(Records for this task)
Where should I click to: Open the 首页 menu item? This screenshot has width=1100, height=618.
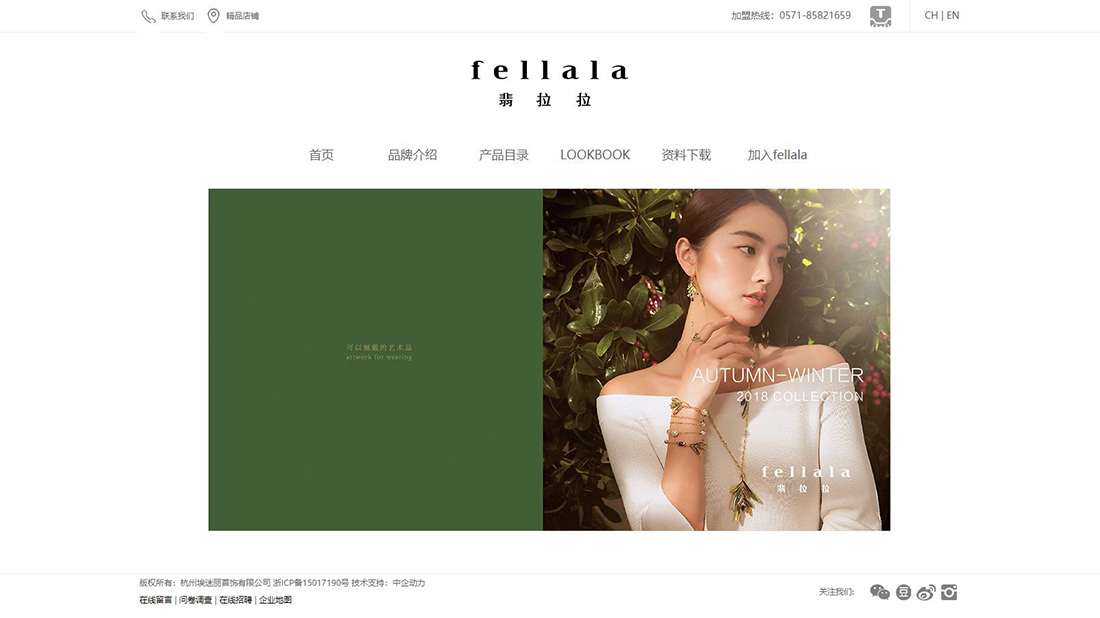pyautogui.click(x=321, y=155)
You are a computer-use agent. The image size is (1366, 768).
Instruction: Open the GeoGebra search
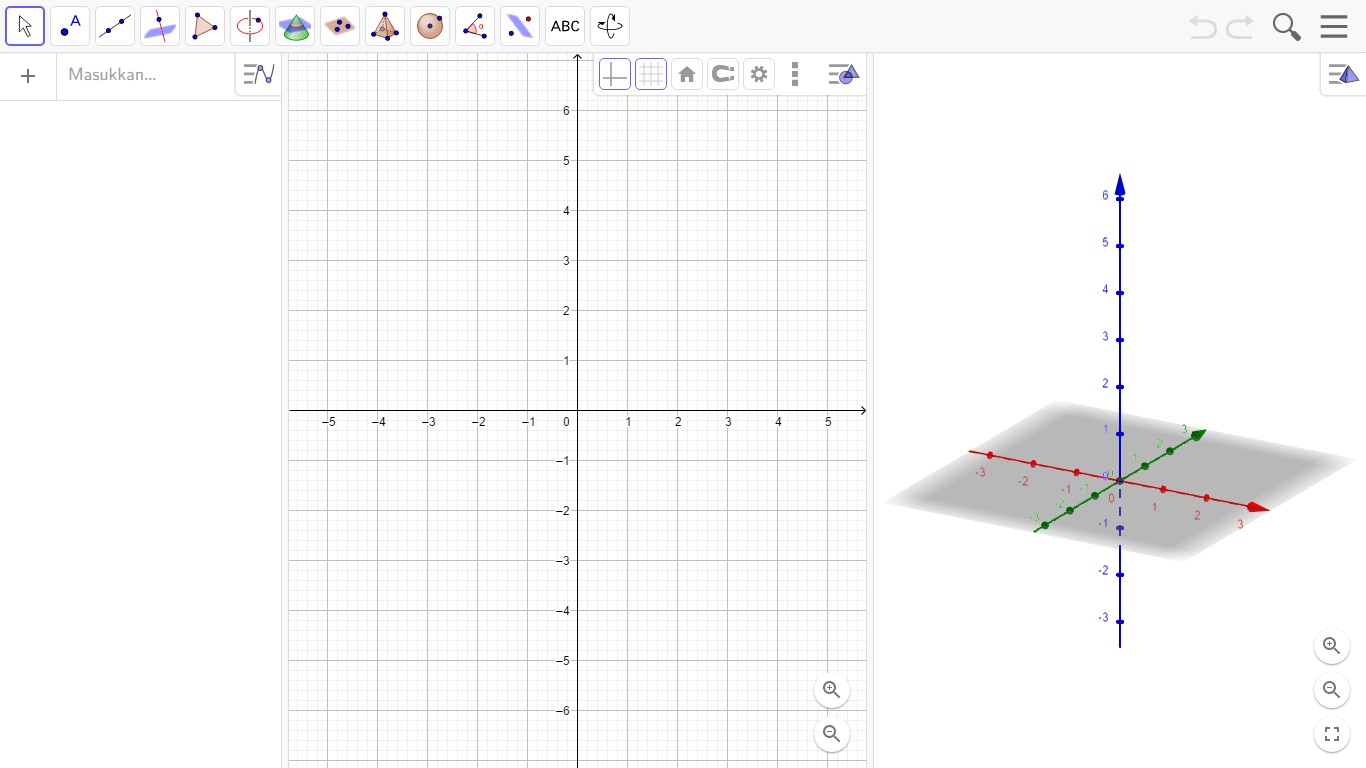point(1286,26)
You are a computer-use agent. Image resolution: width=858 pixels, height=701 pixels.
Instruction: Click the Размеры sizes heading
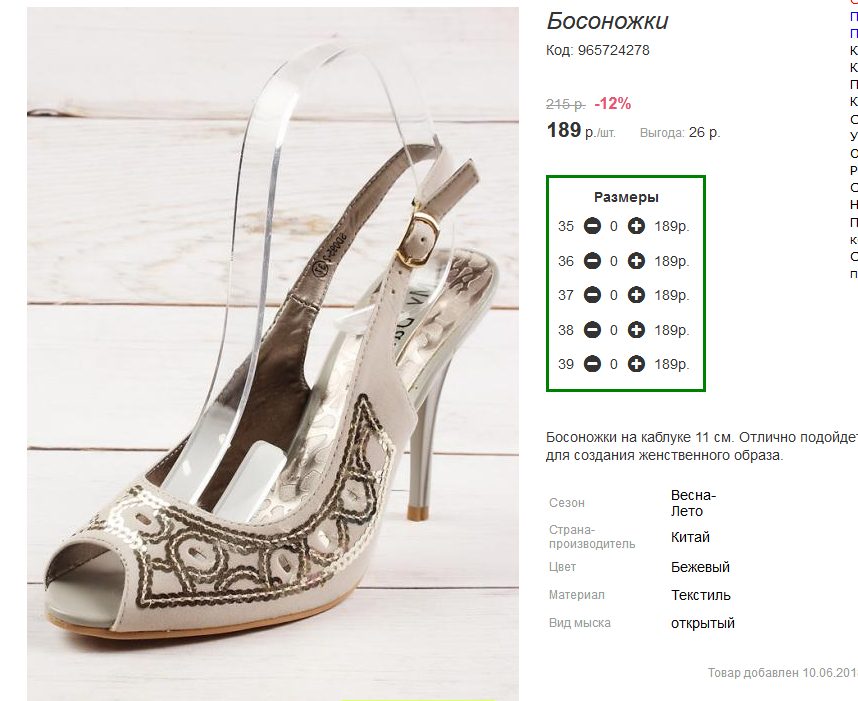click(626, 197)
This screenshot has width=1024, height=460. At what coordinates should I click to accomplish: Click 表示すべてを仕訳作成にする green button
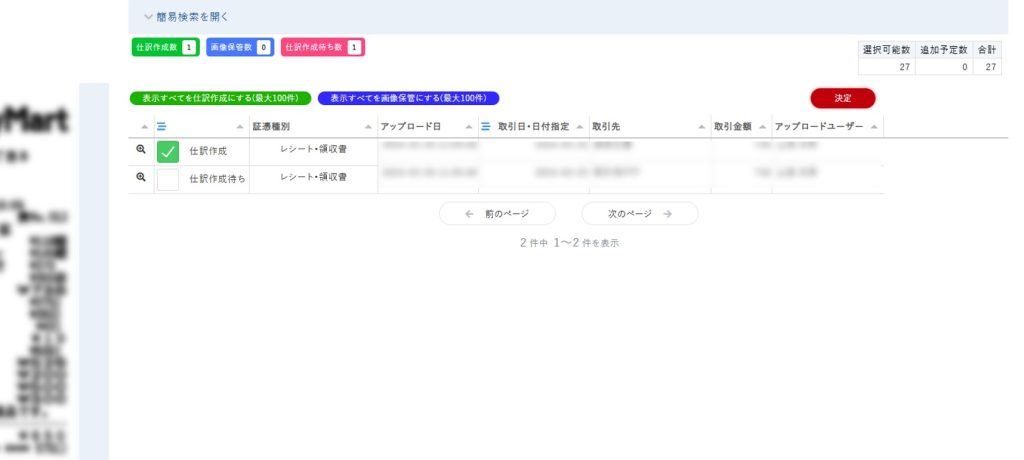[220, 99]
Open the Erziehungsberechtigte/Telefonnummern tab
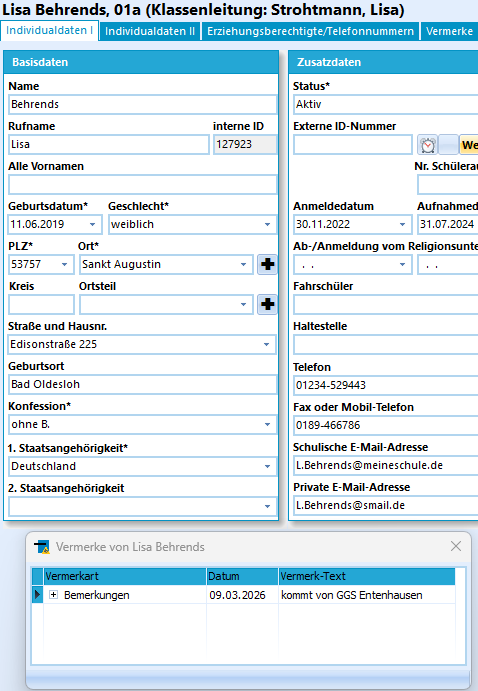This screenshot has width=478, height=691. 311,31
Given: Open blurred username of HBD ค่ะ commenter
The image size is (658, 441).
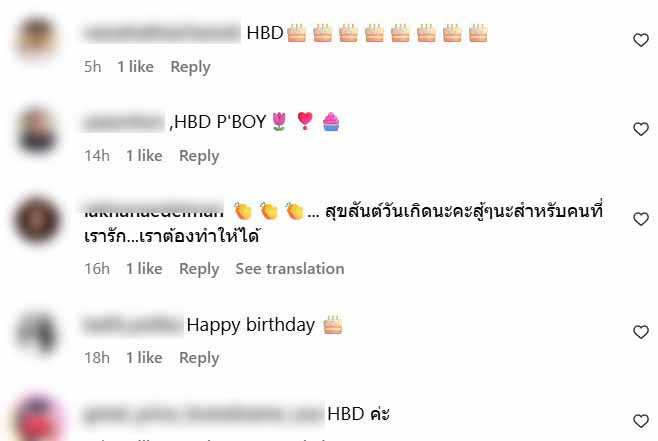Looking at the screenshot, I should (x=204, y=414).
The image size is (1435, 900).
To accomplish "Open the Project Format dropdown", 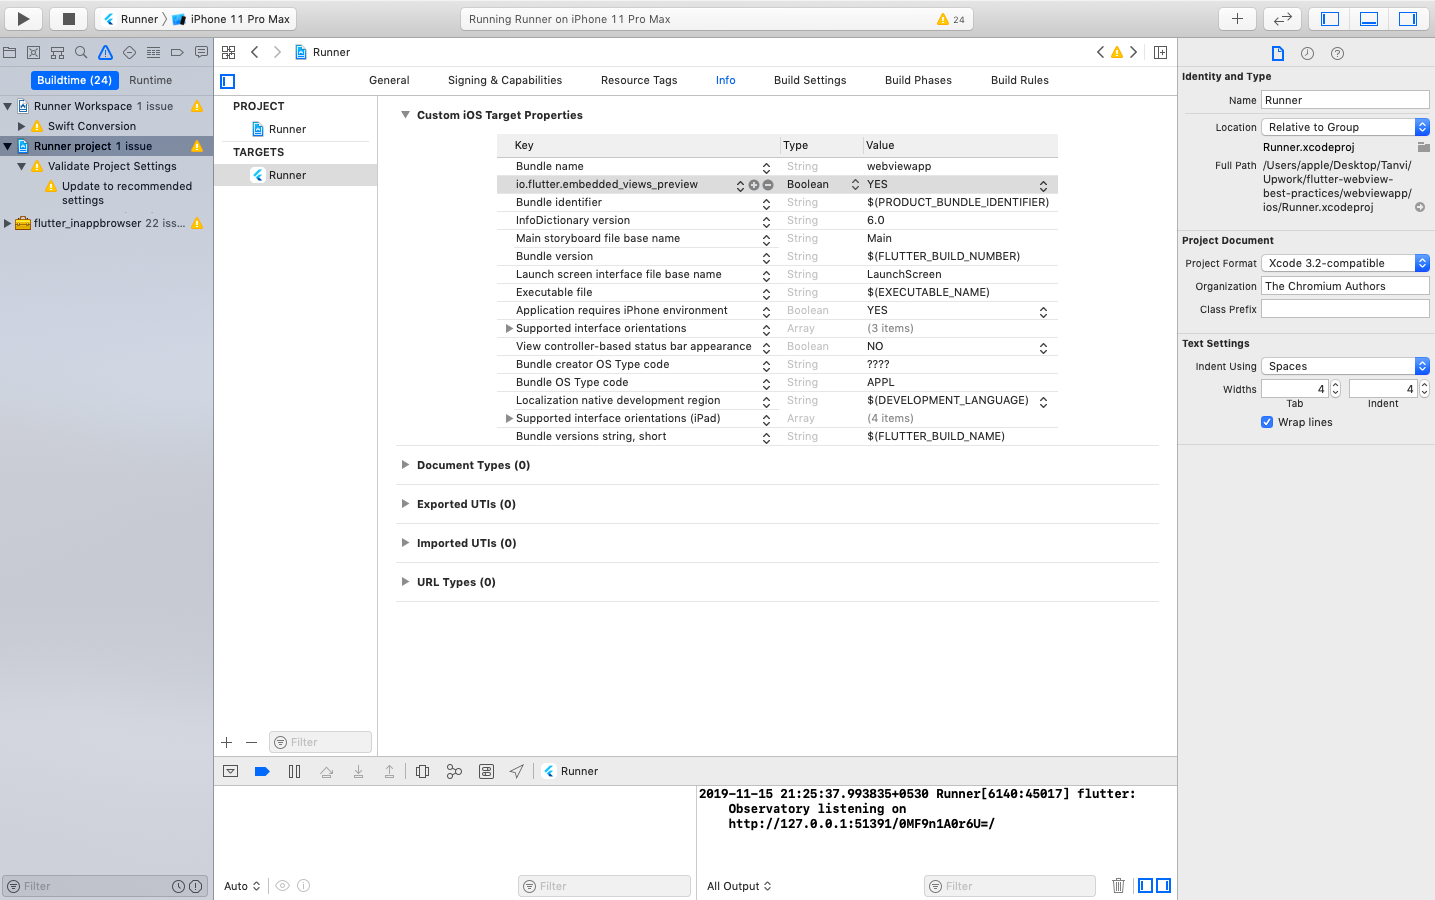I will [x=1344, y=263].
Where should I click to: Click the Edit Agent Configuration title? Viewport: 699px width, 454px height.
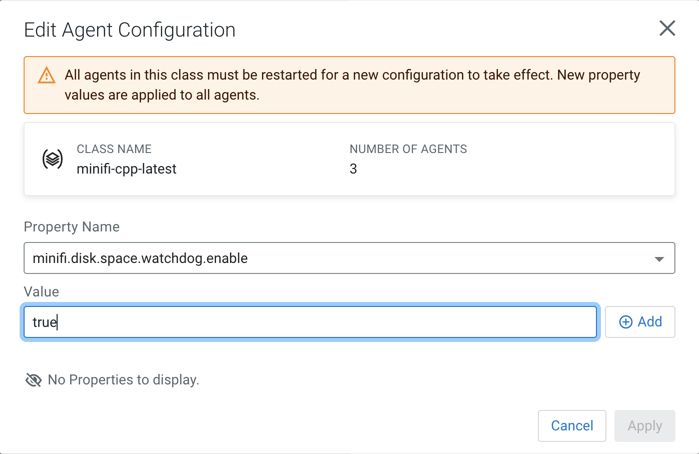click(130, 29)
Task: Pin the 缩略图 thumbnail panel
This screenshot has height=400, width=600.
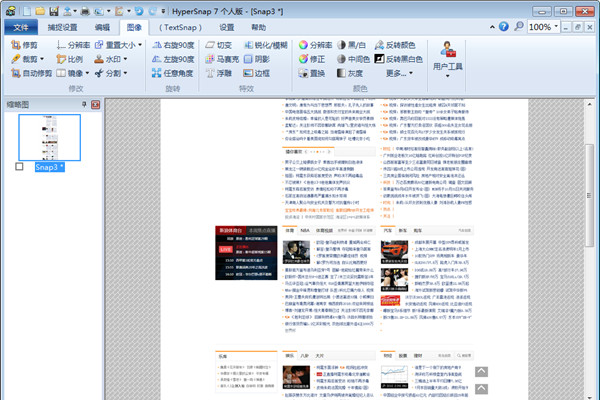Action: pyautogui.click(x=83, y=105)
(End Records for this task)
*Exercise instructions*.
Using the listing above, pull out all lines that hold the word "computer".

*Solution to the problem*.
You are a computer-use agent. The image size is (1366, 768).
You are a computer-use agent. Image resolution: width=858 pixels, height=701 pixels.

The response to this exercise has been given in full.